On Wednesday, the dollar fell on worries that credit rating agencies may yet downgrade U.S. debt, despite the debt-reduction bill passed by Congress and agreed to by the White House earlier this week. Two reports issued Wednesday—one on U.S. factory orders, the other on the U.S. service sector—gave more bad news, suggesting that already-anemic U.S. economic growth is slowing. The dollar closed the day down against the yen, the British pound, the euro and other currencies.

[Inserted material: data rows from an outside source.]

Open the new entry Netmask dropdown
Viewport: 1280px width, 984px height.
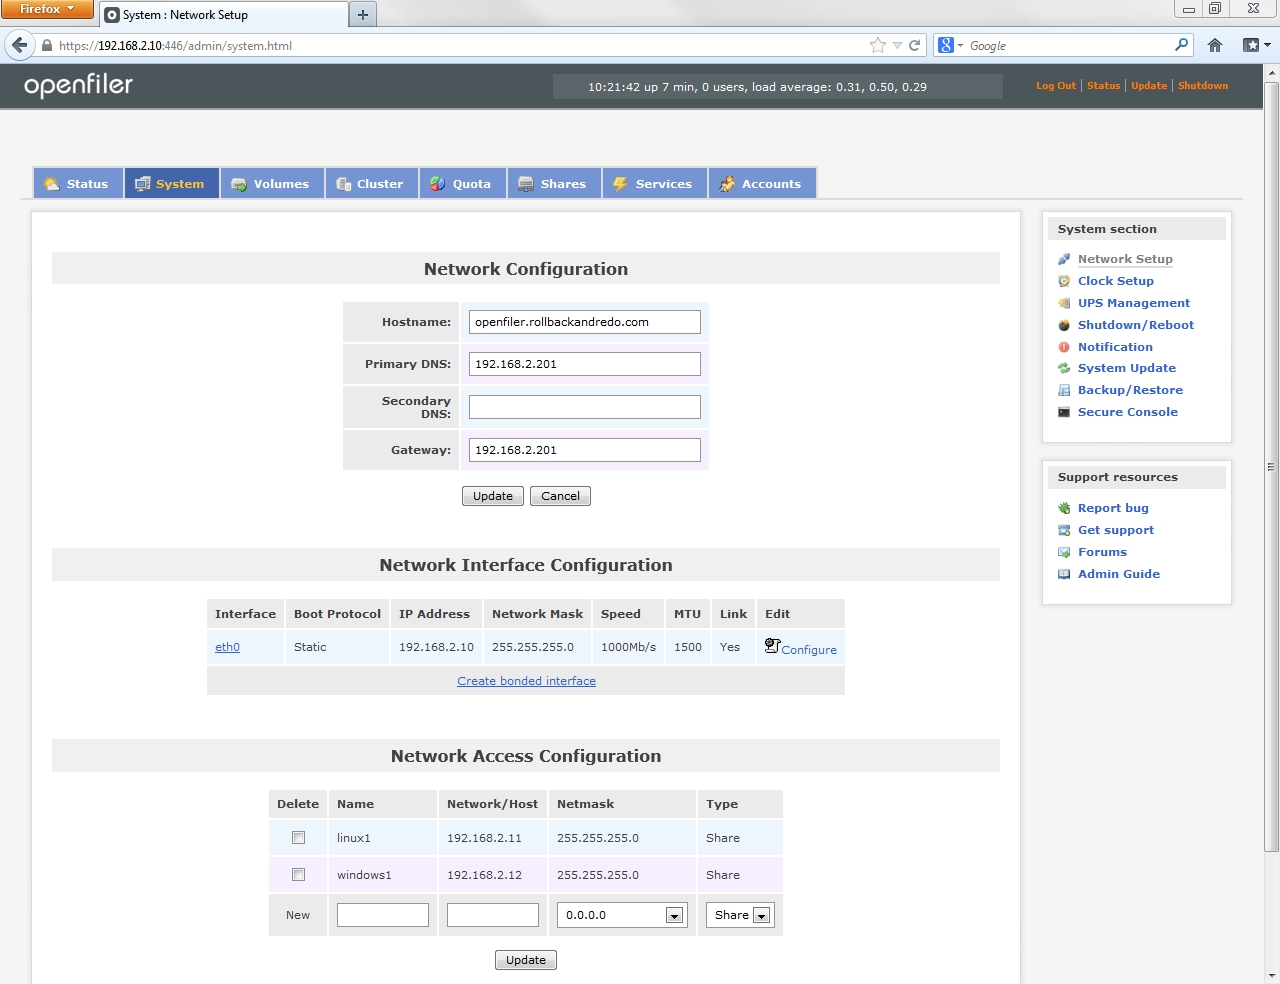point(674,915)
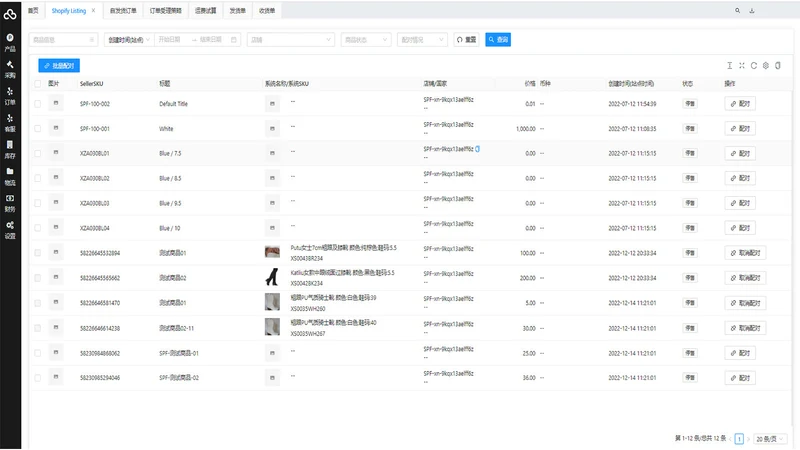This screenshot has height=450, width=800.
Task: Open the 设置 (Settings) sidebar section
Action: pos(10,230)
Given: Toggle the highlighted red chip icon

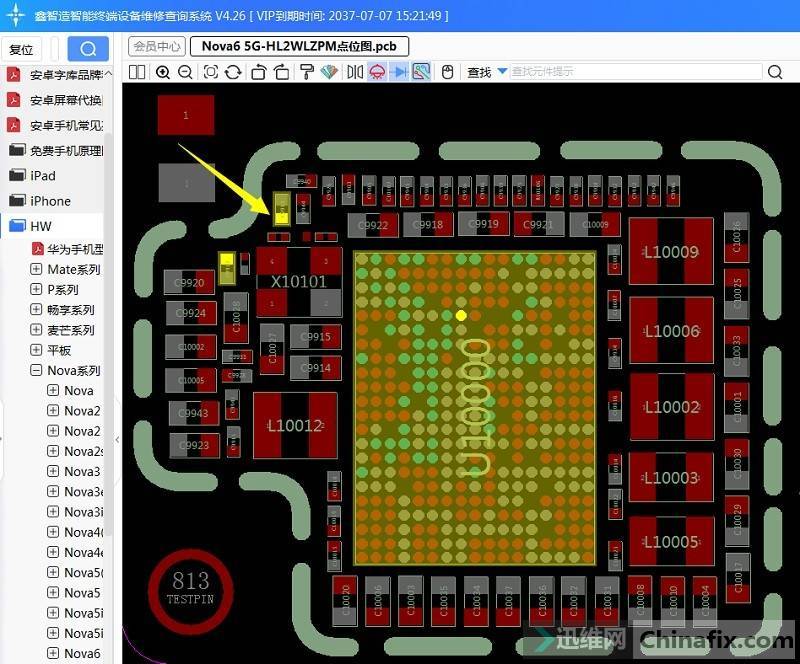Looking at the screenshot, I should (378, 72).
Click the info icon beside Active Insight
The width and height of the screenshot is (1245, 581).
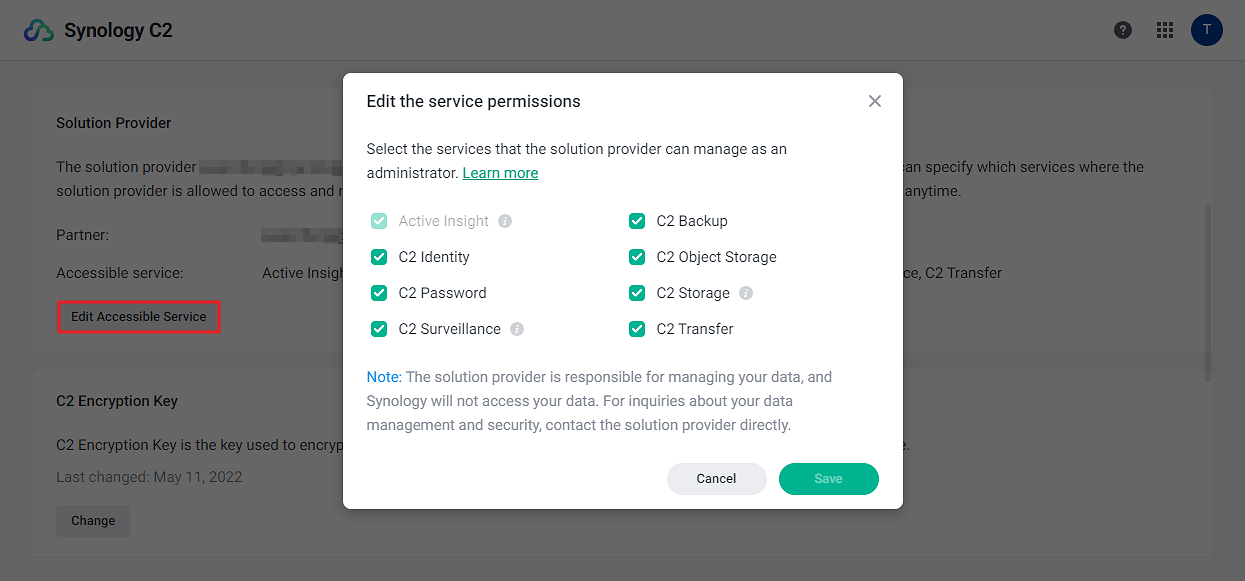pyautogui.click(x=505, y=221)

Yet this bleak economic news is creating investment opportunities in several categories:
Home Mortgages. The fact that the yield on 10-year U.S. treasury notes has plunged is good news for anyone looking for an affordable a home loan, since mortgage rates and 10-year treasuries typically move in tandem. Jeff Lazerson, a mortgage broker in Laguna Niguel, California, told the L.A. Times on Tuesday that it was the first time in his 24 years' experience as a broker that he has seen fixed-rate 30-year loans priced under 4 percent. Admittedly, only the very best-qualified borrowers can get that rate, but for them it's a golden opportunity to buy or to re-finance.

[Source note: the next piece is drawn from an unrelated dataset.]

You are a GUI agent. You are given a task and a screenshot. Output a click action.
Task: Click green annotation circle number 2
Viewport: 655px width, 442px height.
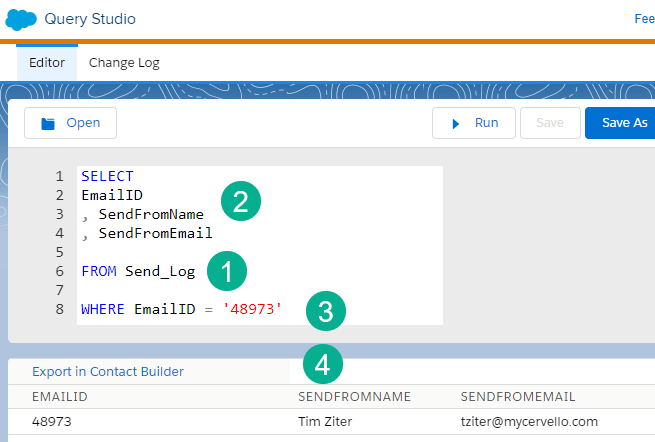click(x=240, y=201)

U.S. Treasuries. Worried that treasuries will decline further? You can invest in a mutual fund that goes up when treasuries go down. These allow investors, in effect, to bet against U.S. debt. Examples include the ProShares Trust Ultrashort 20+ Year Treasury ETF and the Rydex Inverse Government Long Bond Fund. Tom Lydon, editor and publisher of ETF Trends, tells ABC News, "Investors are shocked with the recent free-fall in treasury yields." Investors who buy into investments like those above are betting that "the Fed's loose monetary policy will eventually lead to high inflation and a weaker U.S. dollar."

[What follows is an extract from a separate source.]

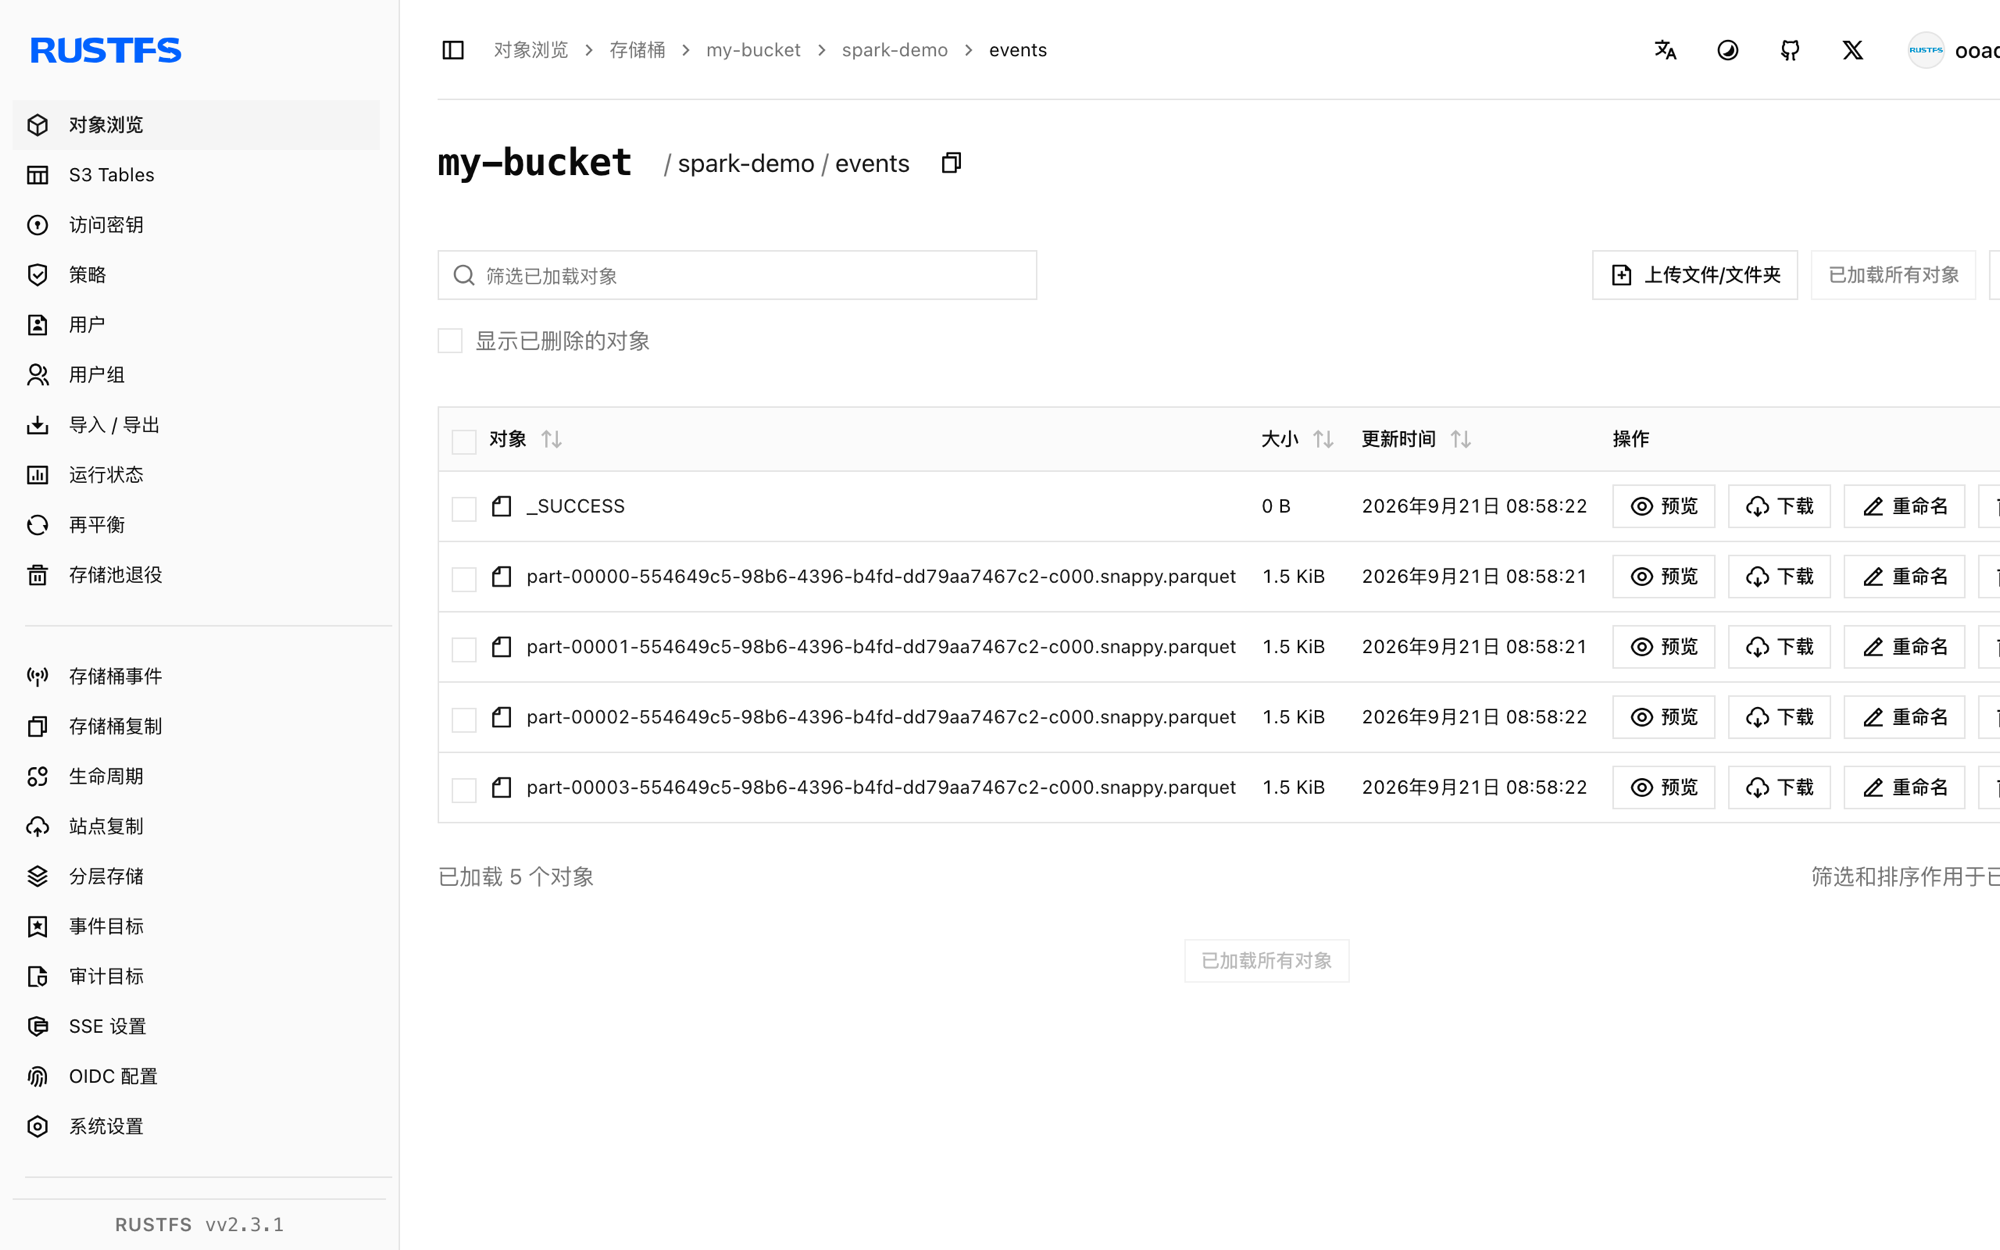The height and width of the screenshot is (1250, 2000).
Task: Enable showing deleted objects checkbox
Action: 450,341
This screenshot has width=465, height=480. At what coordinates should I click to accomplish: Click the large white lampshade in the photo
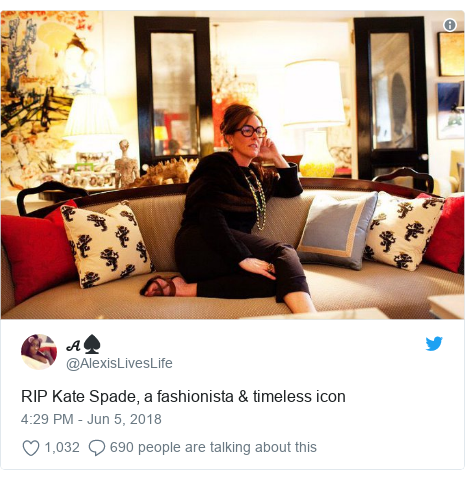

Foreign Currencies. If the U.S. dollar continues to decline, Lydon suggests investors consider a fund pessimistic about U.S. currency. Example: The PowerShares DB US Dollar Bearish Fund, which rewards investors when the dollar weakens in relation to the Japanese yen, the British pound, the Canadian dollar, Swiss franc and Swedish krona. Alternatively, investors can simply buy those currencies directly.
Axel Merk, manager of the Merk Funds, which include the Merk Hard Currency Fund, thinks it makes more sense for an investor to buy a basket of currencies rather than the currency of any one country (Singapore, for example, whose strong economy and positive trade balance have made its dollar a star performer).
"Having a basket," he says, "mitigates the risk. We like the countries whose central banks are printing less money than the U.S. and whose governments are spending less." Merk's basket includes some of the currencies named above, plus the New Zealand dollar and the Australian dollar, as well as gold.